> _Задание_
Перепишите часть отрывка о правовом статусе курдов, которая начинается словами «Конечно, можно много» и заканчивается словами «будет закон курдов?», заменив «курдов» на «народа».

> _Фрагмент текста_
━━━━━━━━━━━━━━━━━━━━━━━━━━━━━━
Система, которая продержалась до начала 2000-х годов, осуществляемая с помощью переворотов и заговоров называлась «белый турецкий фашизм». Это означало конструирование турецкости и террористическую гомогенизацию общества в соответствии с этой турецкостью. Любая структура, культура и общество, выходящие за рамки этого определения, вытеснялись за пределы закона и лишались права на жизнь. Отрицание и исключение курдской идентичности совпадало с определением «террора». Несмотря на то, что в 2000-х годах характер системы трансформировался в «зеленый турецкий фашизм», на практике это не отразилось. Политика массовых убийств и ассимиляции, проводимая против демократии, народов, идентичностей и культур традицией Союза единения и прогресса (İttihat ve Terakkicici), теперь продолжается ПСР под другим соусом. Цель обеих традиций фашизма — оставить курдов без закона и статуса. Не произошло никаких изменений и в навешивании ярлыка «терроризм» на любое справедливое и законное требование, где курды не имеют конституционного и правового статуса и даже требование их участия считается преступлением. Подводя итог, можно сказать, что противозаконность, сохранившаяся в первом веке существования Республики, продолжается.
В ходе этого исторического процесса курдские женщины стали объектом особого внимания и были вытеснены за рамки закона. Самобытность свободных женщин подвергалась и продолжает подвергаться политике геноцида женщин, которая занимает особое место в многовековой политике геноцида и ассимиляции. Представьте себе, что в каждом случае, когда демократическая политика предстает перед судом, одним из главных обвинений против курдских женщин является участие в освободительной борьбе женщин, участие в акциях 8 марта и 25 ноября. Опять же, то, что курдские женщины стали объектом особой военной политики, а также существование особого состояния безнаказанности за насилие в отношении курдских женщин — результат этой политики. Криминализация и непринятие системы совместного председательства, которая является самым основным критерием равного представительства, — это результаты того, что женщины остаются без статуса. Отсутствие правовых гарантий для системы совместного председательства, которую женщины всего мира ставят в пример, является частью политики исключения из закона и лишения статуса.
Несомненно, совокупность нелегальности и отсутствия легального статуса — это то, что происходит в Имралы. Продолжающееся состояние абсолютной изоляции является конкретным выражением незаконности и неформальности. Конечно, этот режим нуждается в более конкретном рассмотрении, но господин Оджалан в своей защите под названием «Защита народа» резюмирует все произошедшее следующим образом:
«Только право на «индивидуальное применение», отраженное в ЕСПЧ, выражает отражение этой болезни в области права. Предполагать, что человек, который полностью социален и проявляет себя именно таким образом, отделен от своего общества и воли своего народа, — это полный юридический обман. Такая ситуация также противоречит пониманию справедливости, лежащему в основе закона. Это также инструмент, который используется — сознательно или неосознанно, — для сокрытия важной политической реальности. Он исключает свободное политическое движение курдского народа из сферы действия закона. Курды — это народ, на который не распространяется ни национальное, ни международное право».
Конечно, можно много чего сказать. Однако очевидно, что борьба курдов за свободу и права — это в некотором смысле вхождение в двери закона, обретение правовых и конституционных гарантий. Во втором веке Республики мы должны продолжать спрашивать, не уставая и не утомляясь, каким будет закон курдов?
━━━━━━━━━━━━━━━━━━━━━━━━━━━━━━
> _Извлечённые материалы_

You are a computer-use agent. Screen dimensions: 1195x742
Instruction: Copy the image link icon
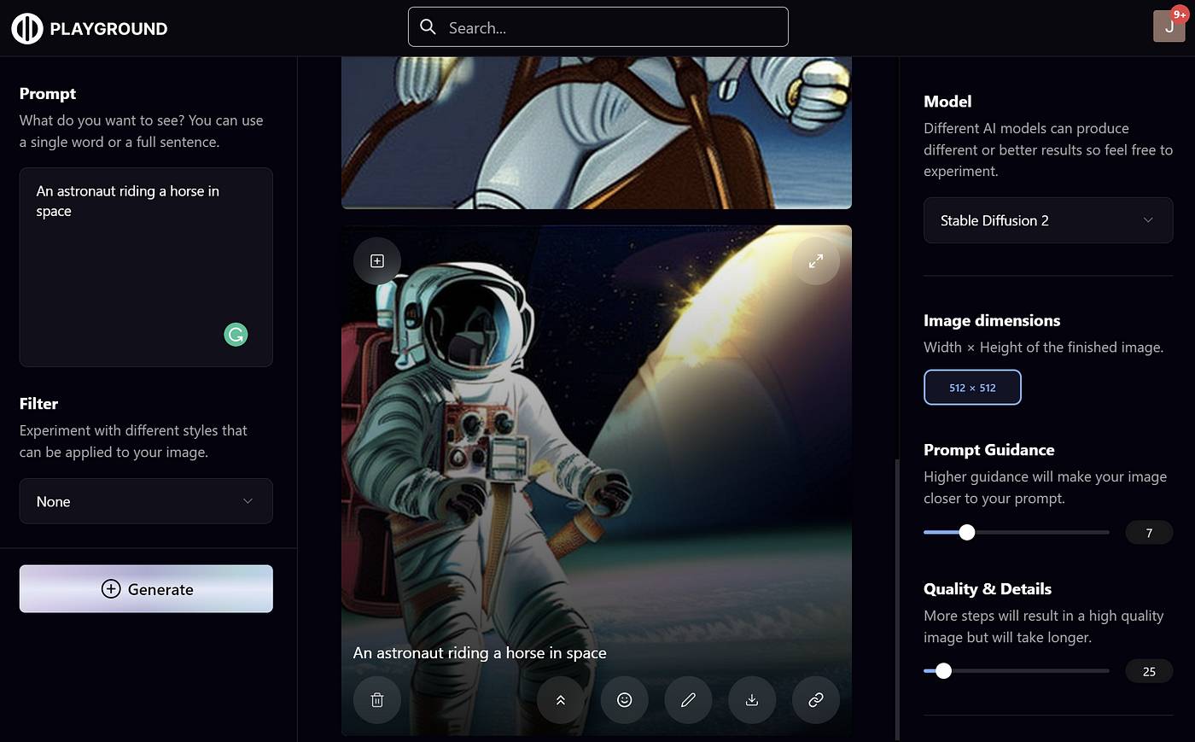point(816,700)
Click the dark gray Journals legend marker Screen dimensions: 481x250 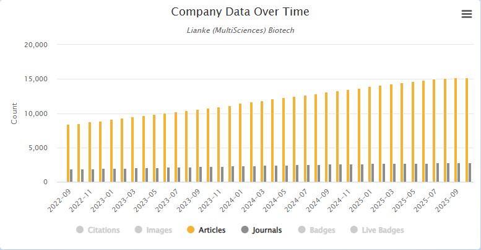click(244, 230)
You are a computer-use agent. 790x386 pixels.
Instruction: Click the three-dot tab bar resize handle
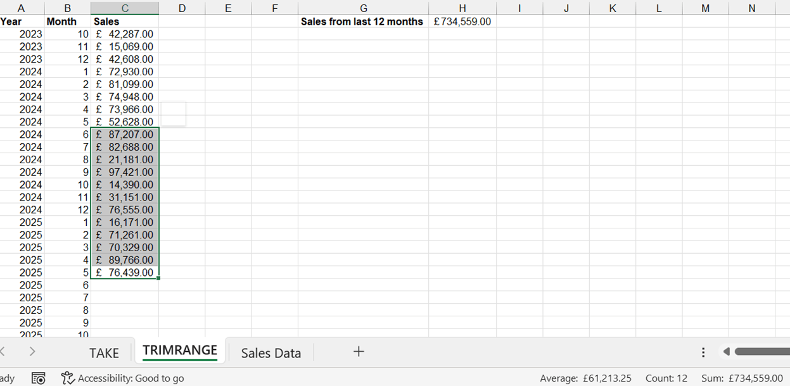(703, 352)
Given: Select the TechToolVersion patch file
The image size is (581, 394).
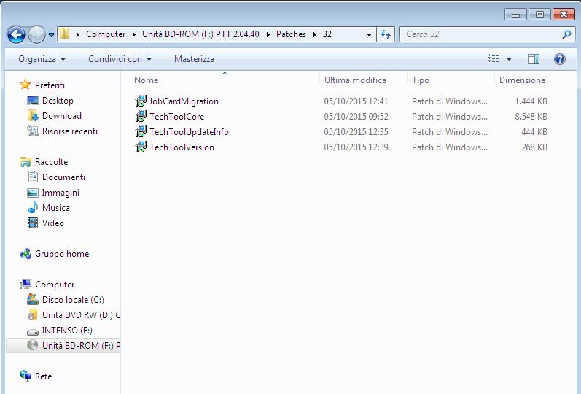Looking at the screenshot, I should point(174,147).
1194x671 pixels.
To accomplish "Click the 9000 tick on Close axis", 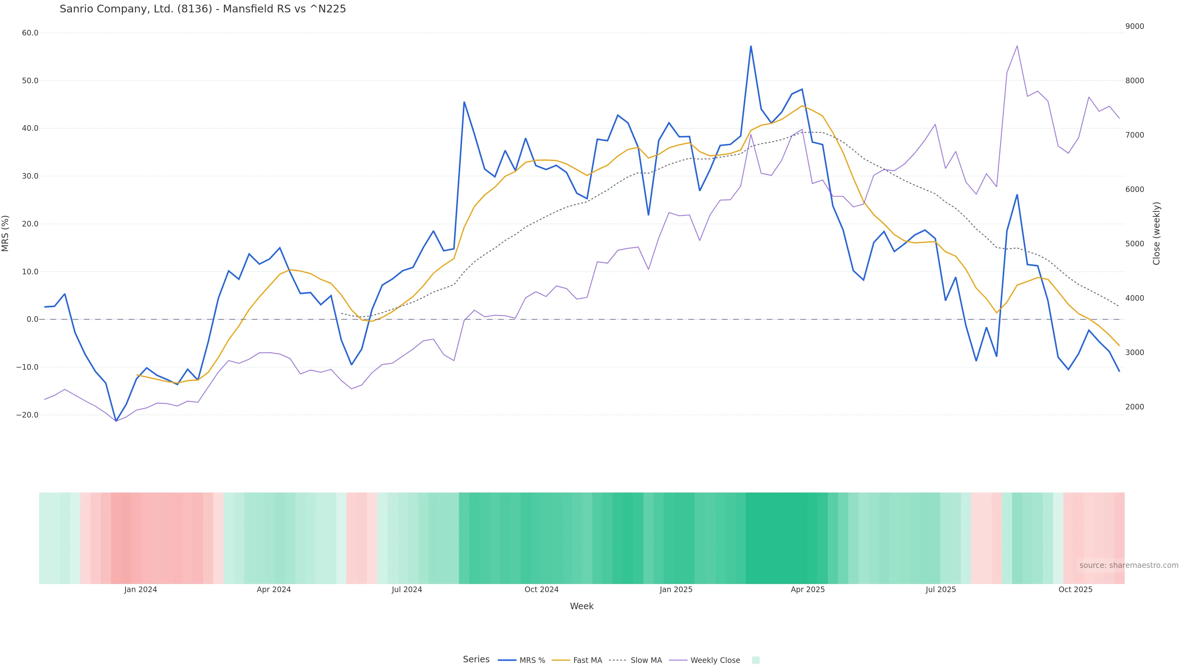I will (1135, 26).
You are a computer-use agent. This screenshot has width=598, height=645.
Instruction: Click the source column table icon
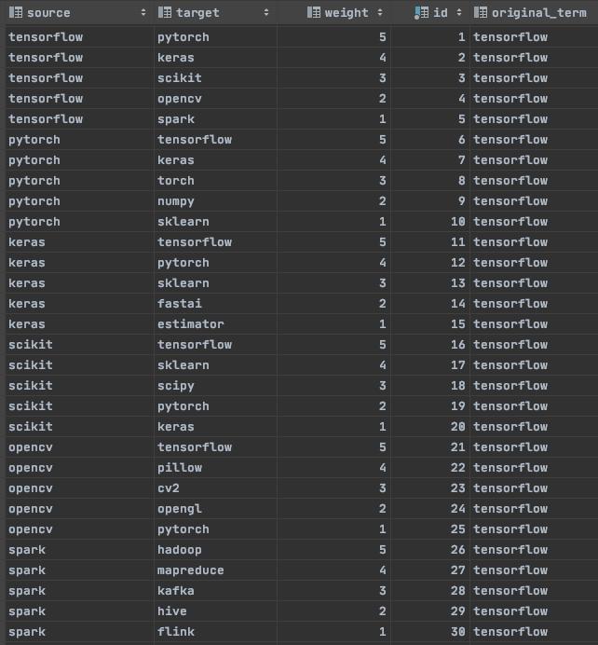pos(16,13)
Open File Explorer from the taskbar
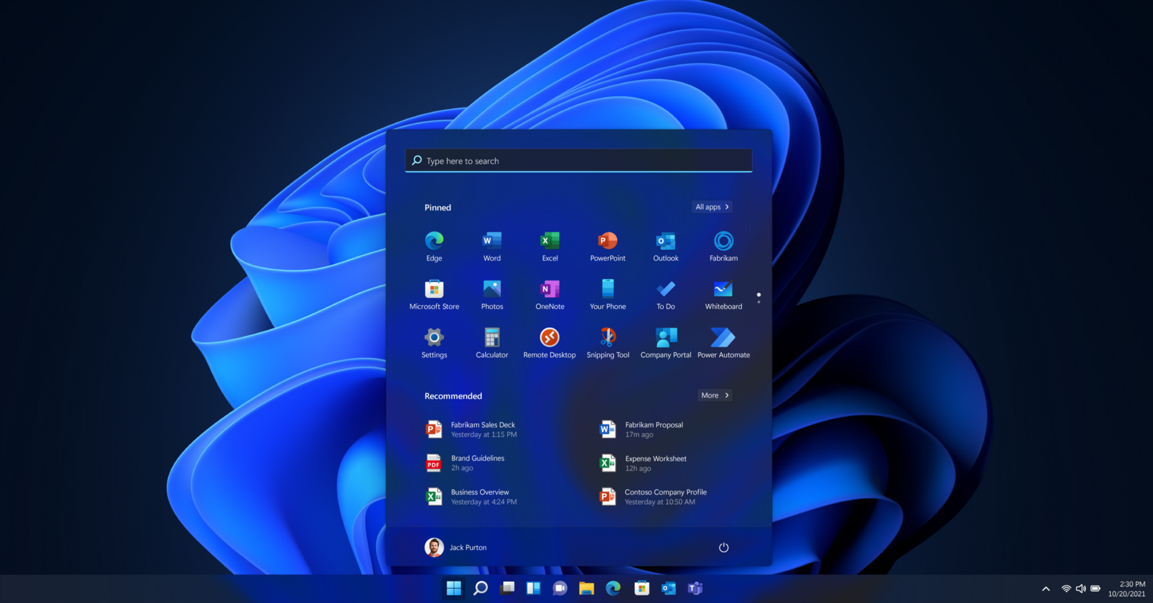 586,588
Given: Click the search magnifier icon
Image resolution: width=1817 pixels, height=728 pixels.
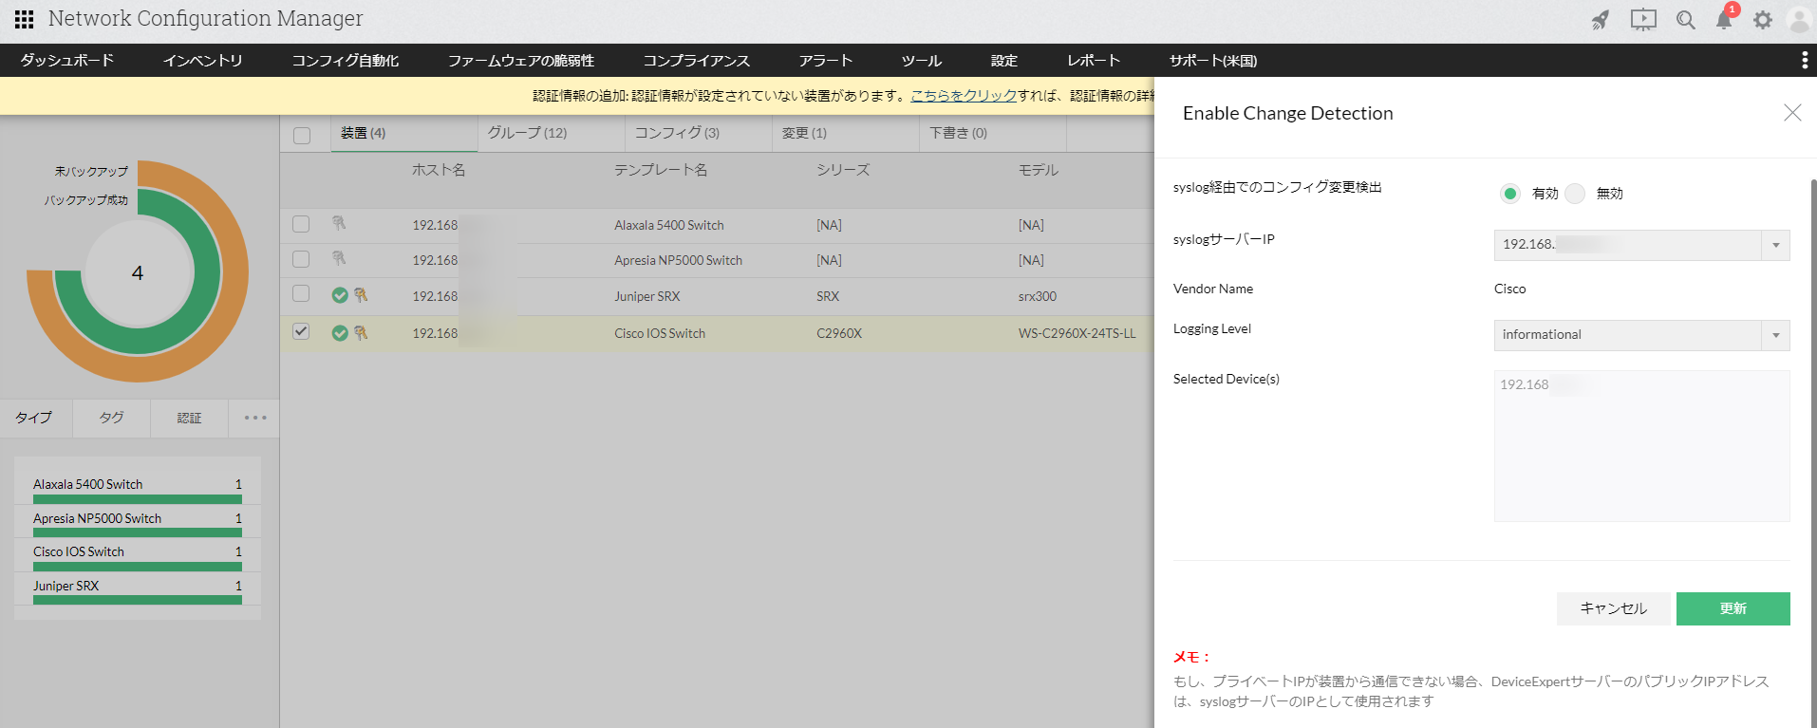Looking at the screenshot, I should 1685,20.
━━━━━━━━━━━━━━━━━━━━━━━━━━━━━━
> _Ответ на задание_
Конечно, можно много чего сказать. Однако очевидно, что борьба народа за свободу и права — это в некотором смысле вхождение в двери закона, обретение правовых и конституционных гарантий. Во втором веке Республики мы должны продолжать спрашивать, не уставая и не утомляясь, каким будет закон народа?